Word and element locating listing:
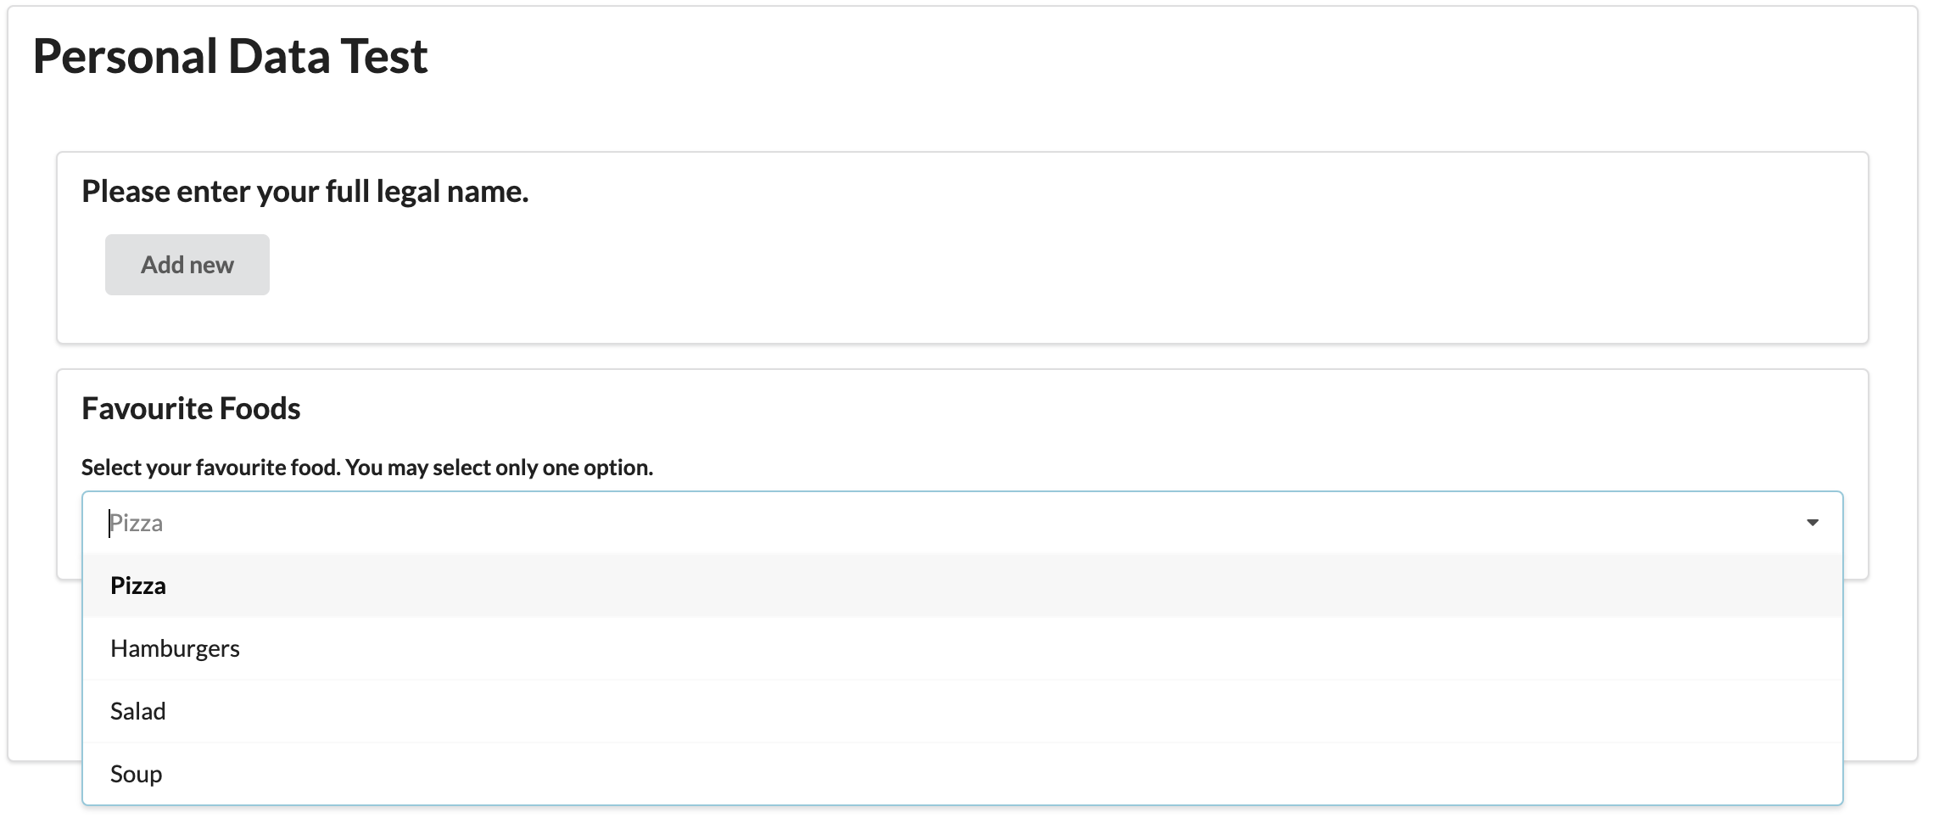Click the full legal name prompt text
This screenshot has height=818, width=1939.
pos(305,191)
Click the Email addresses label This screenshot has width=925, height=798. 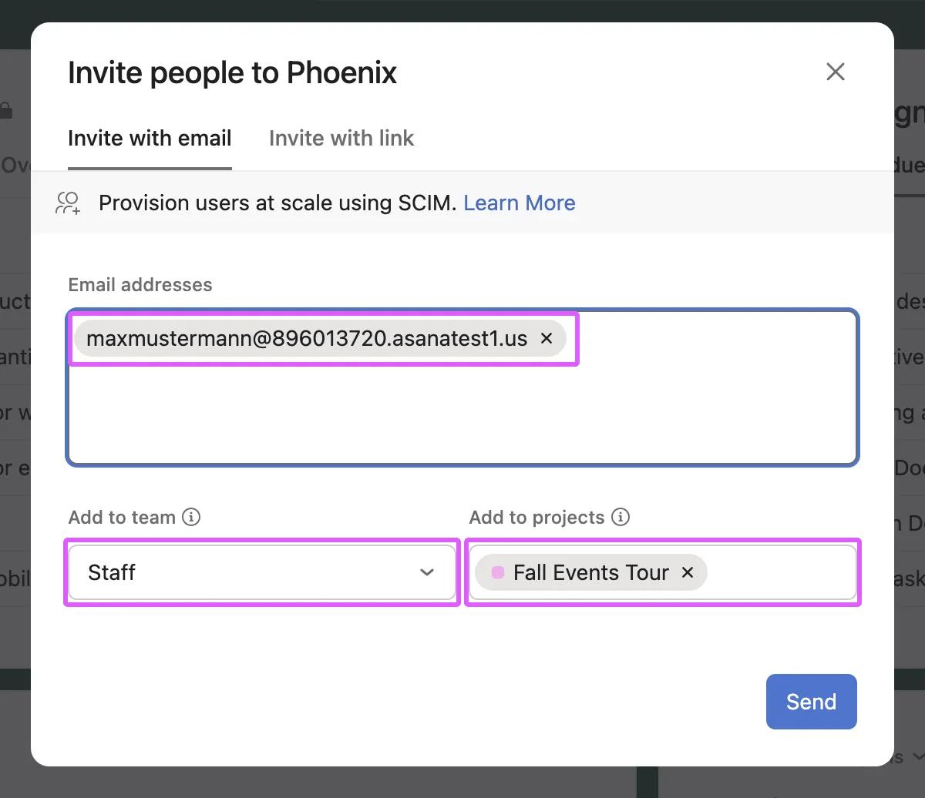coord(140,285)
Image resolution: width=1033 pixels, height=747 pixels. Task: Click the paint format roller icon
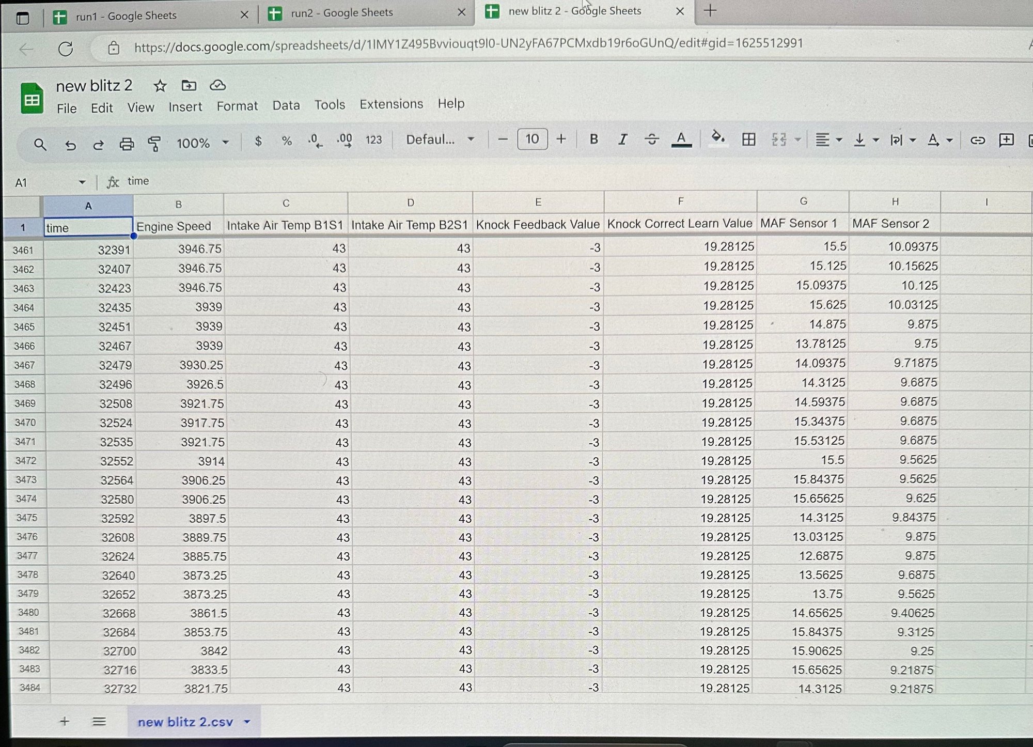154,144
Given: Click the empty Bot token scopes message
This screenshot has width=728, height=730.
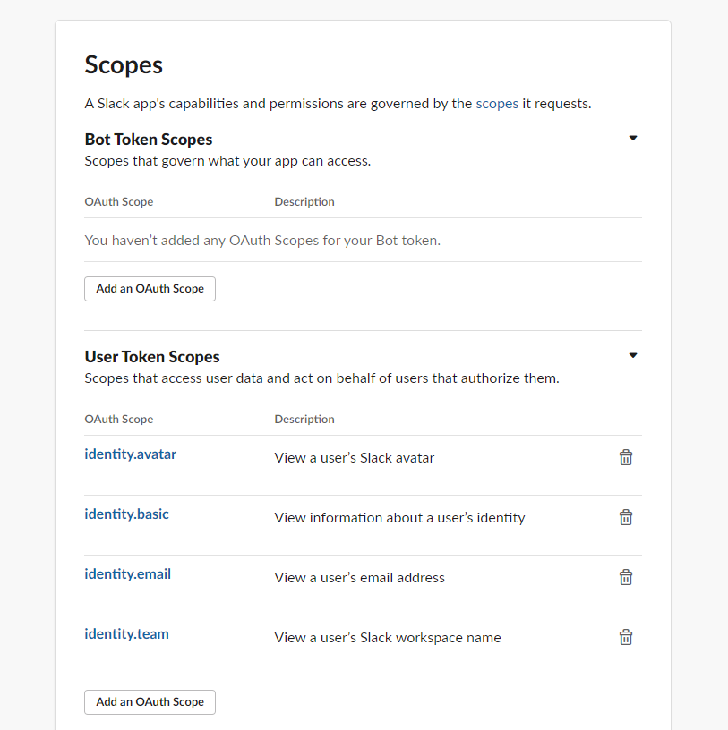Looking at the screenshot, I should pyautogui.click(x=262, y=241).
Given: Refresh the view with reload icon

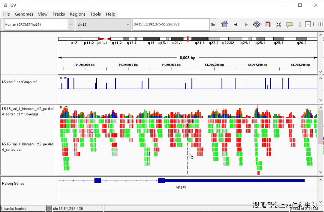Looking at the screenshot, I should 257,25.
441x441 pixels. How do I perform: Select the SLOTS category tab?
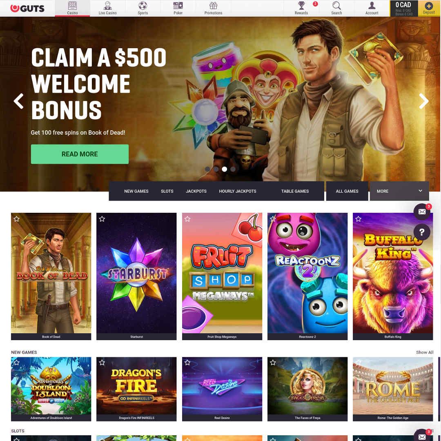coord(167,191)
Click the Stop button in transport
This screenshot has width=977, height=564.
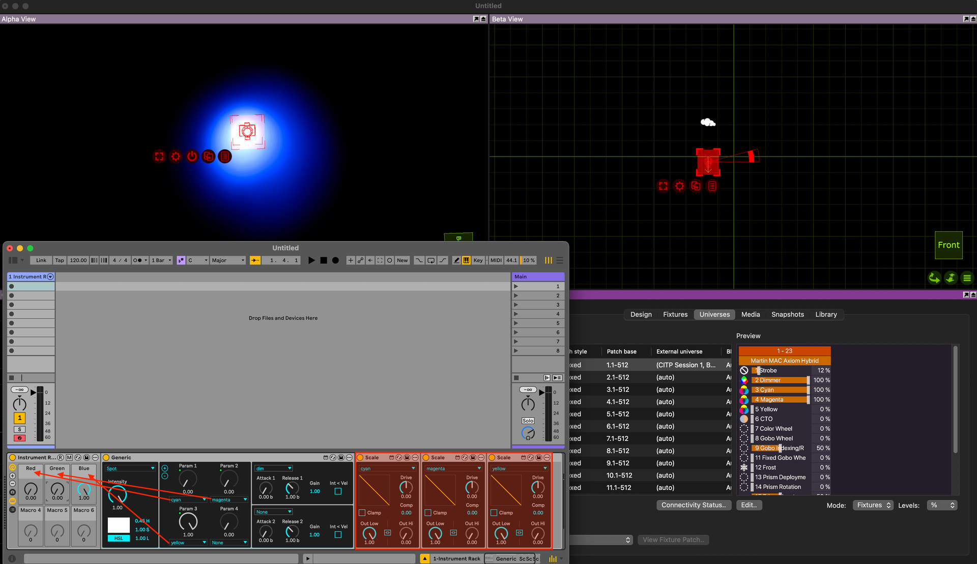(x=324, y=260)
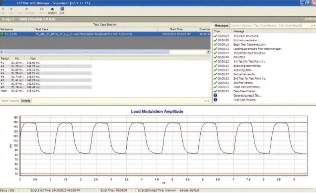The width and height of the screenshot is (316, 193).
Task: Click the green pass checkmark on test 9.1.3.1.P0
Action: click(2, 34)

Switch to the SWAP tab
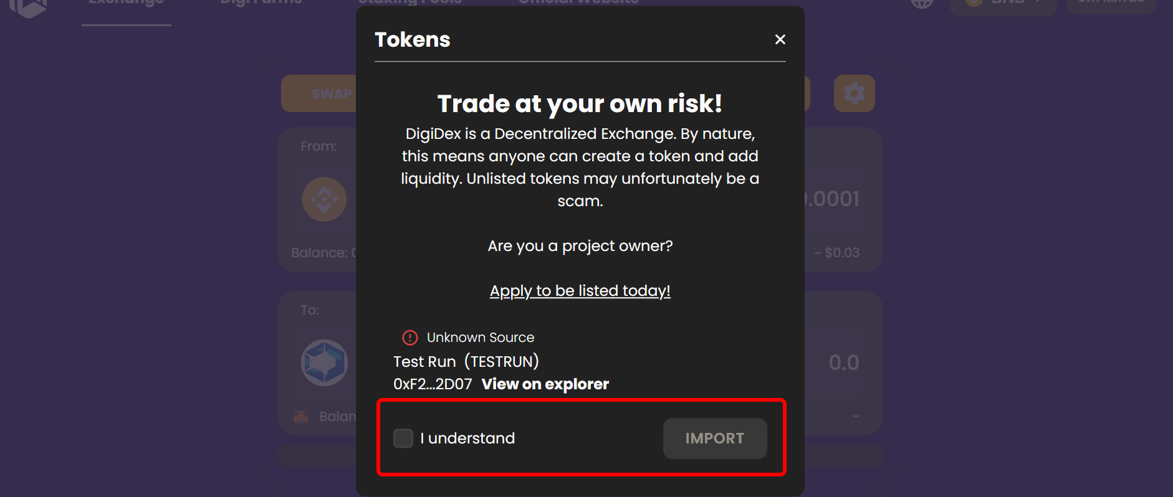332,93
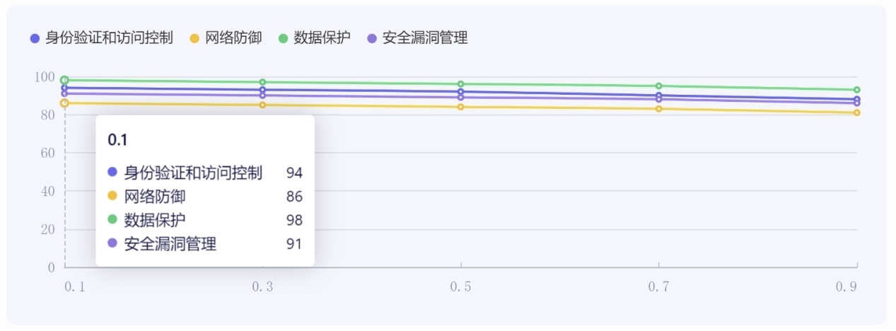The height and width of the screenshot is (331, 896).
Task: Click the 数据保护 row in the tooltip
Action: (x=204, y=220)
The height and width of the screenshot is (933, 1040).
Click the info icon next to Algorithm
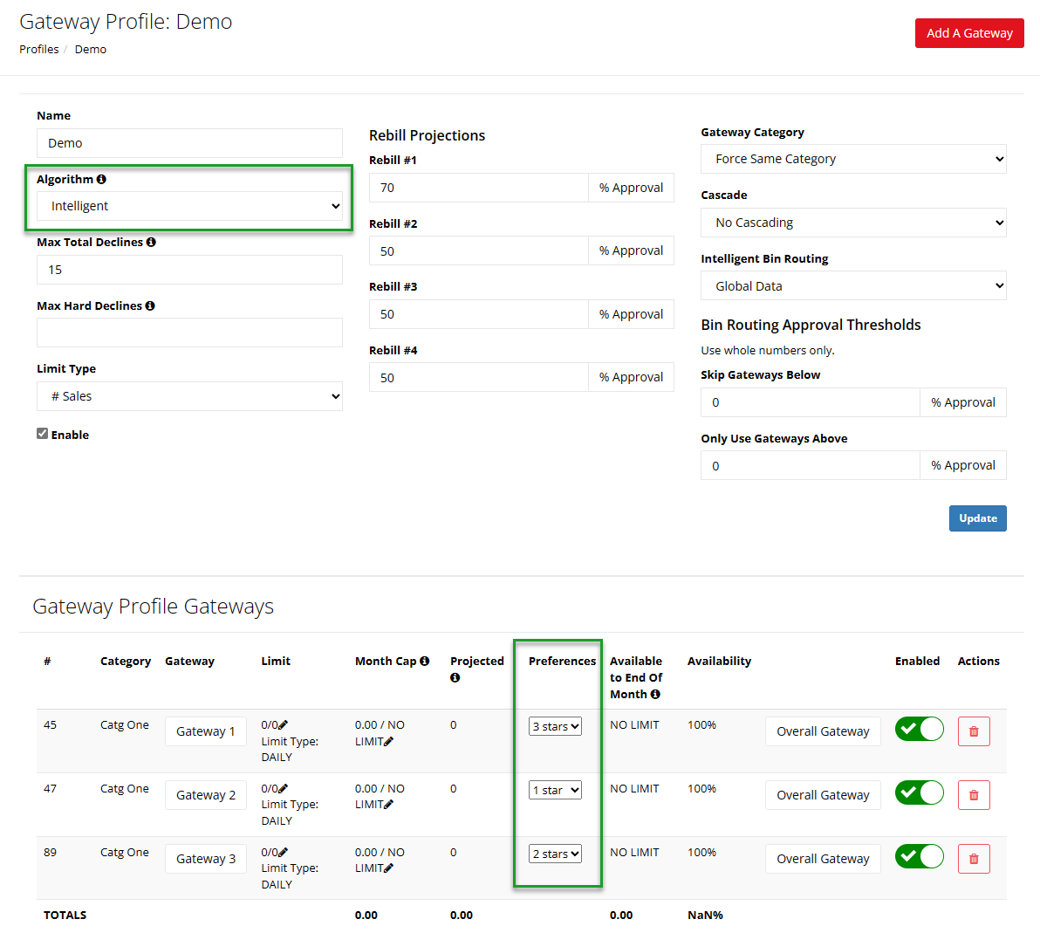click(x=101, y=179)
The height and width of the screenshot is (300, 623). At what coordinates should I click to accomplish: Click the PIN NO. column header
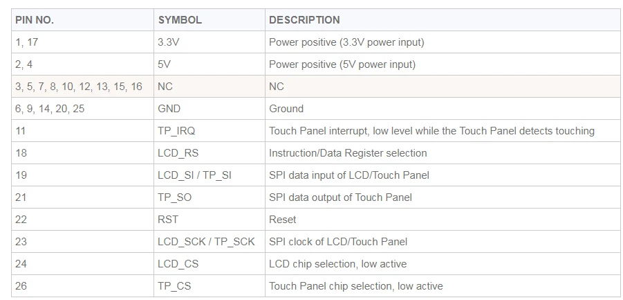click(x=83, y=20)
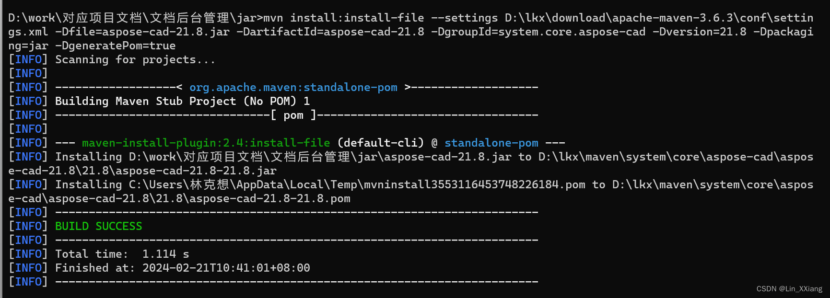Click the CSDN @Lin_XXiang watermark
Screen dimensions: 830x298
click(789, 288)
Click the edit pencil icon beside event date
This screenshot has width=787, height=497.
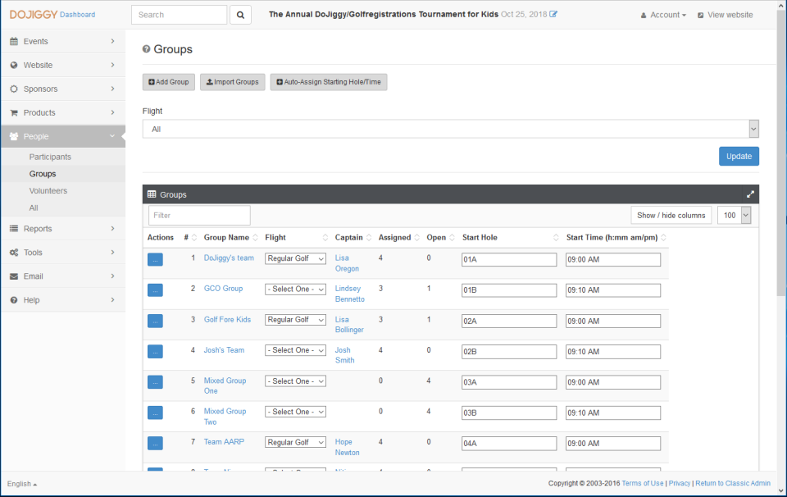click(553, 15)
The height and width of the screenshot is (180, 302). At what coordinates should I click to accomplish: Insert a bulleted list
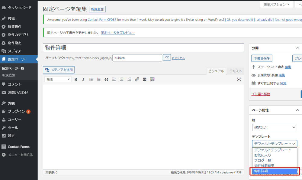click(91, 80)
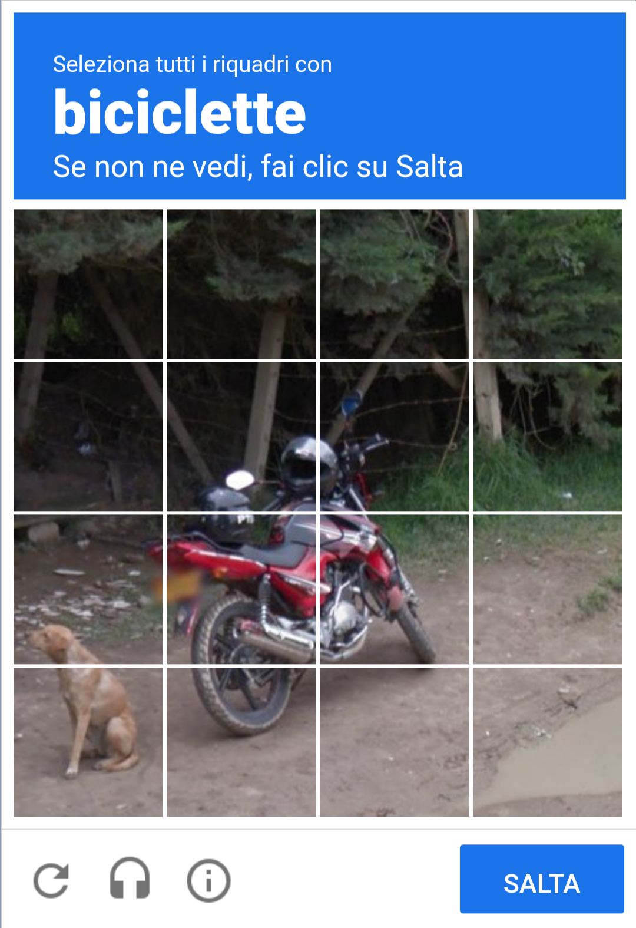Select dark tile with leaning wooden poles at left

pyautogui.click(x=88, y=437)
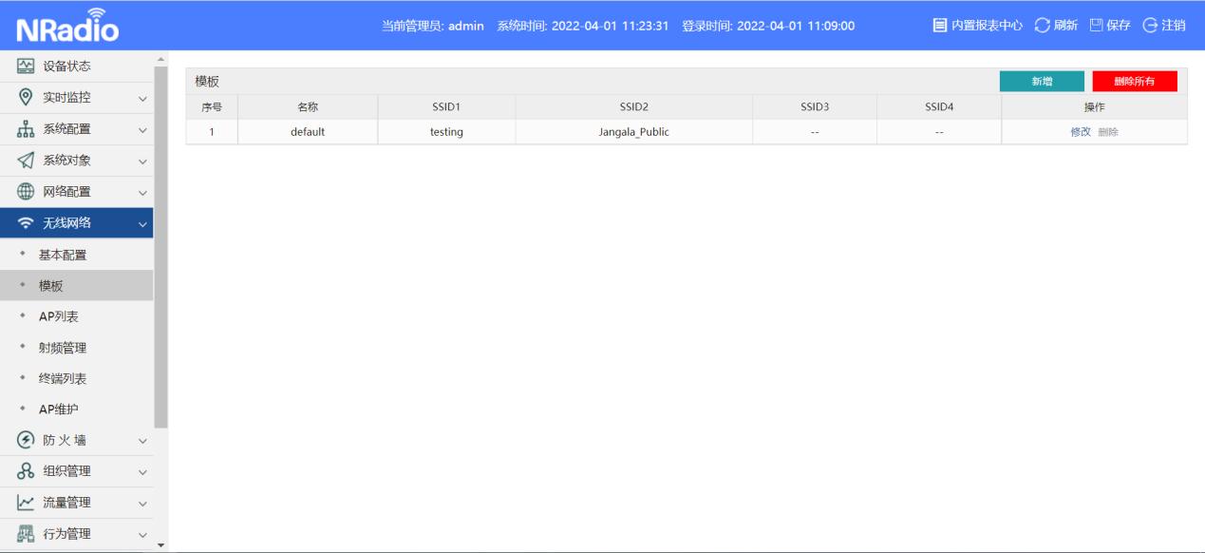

### What is expected
Reproduce the listing above, beginning at the line that contains "Switch to the SWAP tab" and continuing through its final line, both ends included. Omit the pictures from your answer.

### The reply
Switch to the SWAP tab
332,93
The height and width of the screenshot is (331, 896).
Task: Click the 数据保护 row in the tooltip
Action: (x=204, y=220)
The height and width of the screenshot is (933, 1040).
Click the info icon next to Algorithm
click(x=101, y=179)
The height and width of the screenshot is (300, 623). At what coordinates should I click to accomplish: Click the PIN NO. column header
click(x=83, y=20)
Click the CSDN @Lin_XXiang watermark
Screen dimensions: 830x298
click(789, 288)
Click the edit pencil icon beside event date
This screenshot has width=787, height=497.
click(553, 15)
The height and width of the screenshot is (180, 302). At what coordinates should I click to accomplish: Insert a bulleted list
click(91, 80)
Select dark tile with leaning wooden poles at left

pyautogui.click(x=88, y=437)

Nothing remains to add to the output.